● **WORK INSTRUCTIONS**:
a. In the text on benchmarking GenomeDISCO, which sample was involved in eight of the 18 replicate pairs that all three methods deemed low concordance?
b. Rewrite the GenomeDISCO text from "Finally, we also" up to and including "(Supplementary Fig. S4B).", replacing "restriction enzymes" with "digestion enzymes".
c. Continue the text on benchmarking GenomeDISCO from its last sentence.
(TEXT SHOWN)
We also found that 18 replicate pairs were deemed low concordance by all three methods. In particular, in eight of these cases, replicate pairs classified as low concordance by all three methods involved sample HIC014 from the GM12878 cell type (specifically HIC014 versus any of HIC004, HIC006, HIC010, HIC018, HIC022, HIC038, HIC042 and HIC048). Upon closer inspection, we found that HIC014 exhibited an unusual pattern of uneven coverage across the genome (Fig. 3D), likely explaining the observed results.

Finally, we also used the Hi-C data to check whether GenomeDISCO is able to detect differences in protocols or restriction enzymes used for each experiment (see Supplementary Fig. S4). We found that GenomeDISCO scores are lower for comparisons between samples prepared with dilution Hi-C versus in situ Hi-C (Supplementary Fig. S4 A). This observation is expected because dilution Hi-C experiments capture more random ligations between nuclear and mitochondrial DNA than in-situ Hi-C (see (Rao et al., 2014)). We also found that GenomeDISCO scores are higher for experiments performed with the same enzyme, compared to different enzymes (Supplementary Fig. S4B).

3.3 Benchmarking GenomeDISCO on HiChIP data

We applied GenomeDISCO to a set of H3K27ac HiChIP datasets from (Mumbach et al., 2017), covering two to three replicates for seven cell types (GM12878, HCASMC, K562, My-La and three types of T-cells: Naïve, Th17 and Treg, see Supplementary Table S1). As for Hi-C, we binned the HiChIP reads at a resolution of 50 kb and normalized the contact maps using sqrtvc. We then ran GenomeDISCO on all pairwise comparisons and checked whether biological replicates are deemed more concordant than pairs of samples from different cell types. We found that GenomeDISCO scores correctly separate biological replicates from non-replicates, for the non-T-cell comparisons, using the same parameters as for Hi-C and the same threshold for defining concordance (from Fig. 3), suggesting that GenomeDISCO generalizes seamlessly to HiChIP data (Fig. 4). We obtained similar results for HiCRep and HiC-Spector. For the comparisons between T-cells, all three methods produced similar scores for both comparisons between biological replicates and those between different types of T-cells, with the biological replicates receiving the highest scores in almost all cases. Using the thresholds of concordance derived for Hi-C, we find that for GenomeDISCO, T-cell related comparisons pass the threshold above a sequencing depth of 50 million reads, while HiCRep deems all T-cell comparisons as concordant and HiC-Spector deems a smaller subset as concordant. Overall, we find that GenomeDISCO behaves as expected for HiChIP data, without any modifications to the method.
(End TEXT SHOWN)
(INFORMATION GIVEN)
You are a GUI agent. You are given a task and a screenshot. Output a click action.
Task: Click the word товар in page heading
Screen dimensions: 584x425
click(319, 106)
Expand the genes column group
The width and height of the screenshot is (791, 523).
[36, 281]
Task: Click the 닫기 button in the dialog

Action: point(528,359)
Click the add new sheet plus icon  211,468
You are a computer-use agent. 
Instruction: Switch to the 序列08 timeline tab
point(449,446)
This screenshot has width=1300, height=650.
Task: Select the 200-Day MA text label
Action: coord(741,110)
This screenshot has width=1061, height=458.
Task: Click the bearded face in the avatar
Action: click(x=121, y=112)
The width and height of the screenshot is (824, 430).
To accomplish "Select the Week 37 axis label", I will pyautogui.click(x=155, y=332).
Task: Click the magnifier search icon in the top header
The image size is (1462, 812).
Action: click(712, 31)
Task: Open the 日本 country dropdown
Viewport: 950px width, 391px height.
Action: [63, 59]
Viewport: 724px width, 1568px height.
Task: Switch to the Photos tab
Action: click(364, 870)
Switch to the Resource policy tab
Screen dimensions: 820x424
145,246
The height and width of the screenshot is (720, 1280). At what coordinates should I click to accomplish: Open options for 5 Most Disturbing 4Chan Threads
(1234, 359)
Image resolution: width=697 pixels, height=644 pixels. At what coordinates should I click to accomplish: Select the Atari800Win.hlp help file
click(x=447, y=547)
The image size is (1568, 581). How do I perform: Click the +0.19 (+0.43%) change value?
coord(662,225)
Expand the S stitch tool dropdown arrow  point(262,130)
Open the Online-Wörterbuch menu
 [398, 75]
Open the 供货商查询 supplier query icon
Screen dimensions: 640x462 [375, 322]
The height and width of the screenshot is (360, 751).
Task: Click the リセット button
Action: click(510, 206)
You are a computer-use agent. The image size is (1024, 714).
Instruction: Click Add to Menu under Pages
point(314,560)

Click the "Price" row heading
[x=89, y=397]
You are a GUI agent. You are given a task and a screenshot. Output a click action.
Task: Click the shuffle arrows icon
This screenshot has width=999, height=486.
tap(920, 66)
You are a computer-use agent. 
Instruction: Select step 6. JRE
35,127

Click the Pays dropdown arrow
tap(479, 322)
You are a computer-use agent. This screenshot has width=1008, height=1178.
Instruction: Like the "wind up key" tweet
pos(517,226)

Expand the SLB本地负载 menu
(End INFORMATION GIVEN)
● **OUTPUTS IN ORDER**:
a. HIC014, from the GM12878 cell type.

b.
Finally, we also used the Hi-C data to check whether GenomeDISCO is able to detect differences in protocols or digestion enzymes used for each experiment (see Supplementary Fig. S4). We found that GenomeDISCO scores are lower for comparisons between samples prepared with dilution Hi-C versus in situ Hi-C (Supplementary Fig. S4 A). This observation is expected because dilution Hi-C experiments capture more random ligations between nuclear and mitochondrial DNA than in-situ Hi-C (see (Rao et al., 2014)). We also found that GenomeDISCO scores are higher for experiments performed with the same enzyme, compared to different enzymes (Supplementary Fig. S4B).

c.
4 Discussion

Here, we present GenomeDISCO, a new approach specifically designed for evaluating concordance and reproducibility of chromatin contact maps. Our benchmarking experiments on simulated contact maps and high quality real Hi-C and HiChIP datasets, which include systematic comparisons to two other methods HiCRep and HiC-Spector, indicate that GenomeDISCO displays competitive accuracy in distinguishing biological replicates from different cell types with the desired sensitivity to sequencing depth, node and edge dropout noise, changes in domain boundaries and subtle differences in distance dependence.

GenomeDISCO introduces a novel approach of using random walks on the contact map graph for progressive smoothing and evaluation of concordance at multiple scales. A weighted graph is a natural representation of a chromatin contact map. A random walk on a contact map graph progressively upweights direct edges involving node pairs that have many high-weight indirect paths of progressively increasing lengths that connect the node pairs.

Furthermore, GenomeDISCO is sensitive to subtle differences in distance dependence curves. Since it is a common to pool multiple Hi-C replicates, it is essential to know if samples exhibit differences, so as to not eliminate signal during pooling, especially since in some cases variation in distance dependence curves is biologically meaningful.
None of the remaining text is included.